» Exercise prompt
Report how many of the lines below contain the string "Instruction", matching case exactly. Give only the number.

» Dataset content
================
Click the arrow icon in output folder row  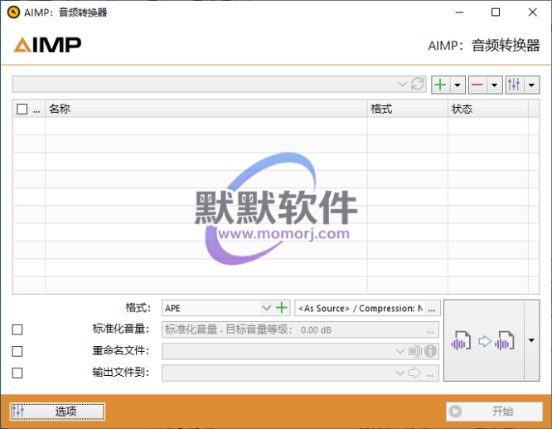[415, 373]
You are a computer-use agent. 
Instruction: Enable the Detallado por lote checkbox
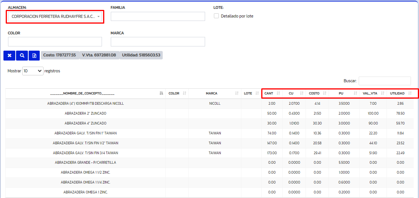[217, 16]
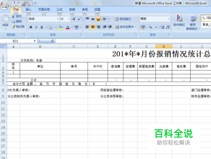Click the Percent Style icon
Screen dimensions: 211x159
click(x=151, y=27)

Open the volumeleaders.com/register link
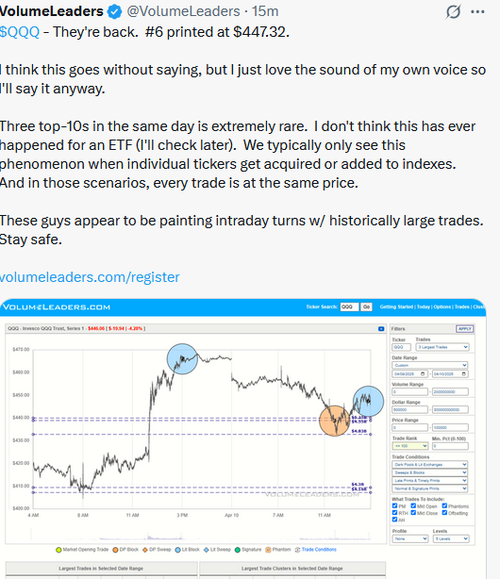90,277
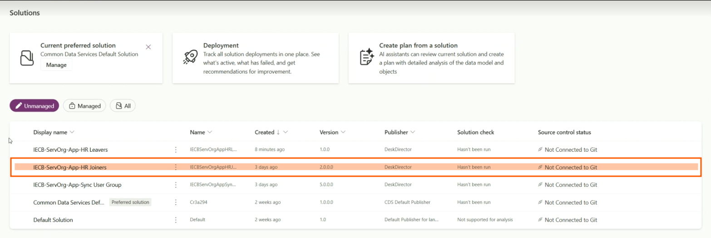Screen dimensions: 711x238
Task: Expand the Version column dropdown
Action: [x=343, y=132]
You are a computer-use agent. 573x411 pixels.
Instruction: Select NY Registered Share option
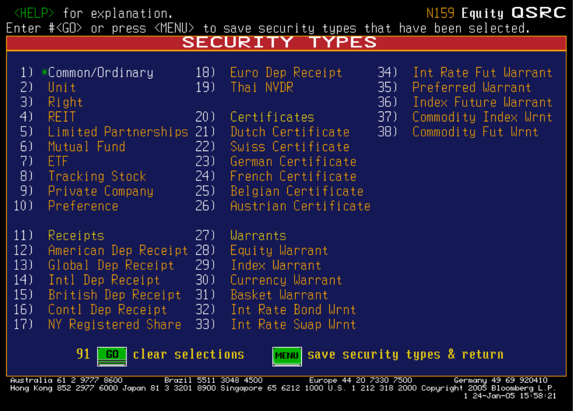115,324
================
» The response
2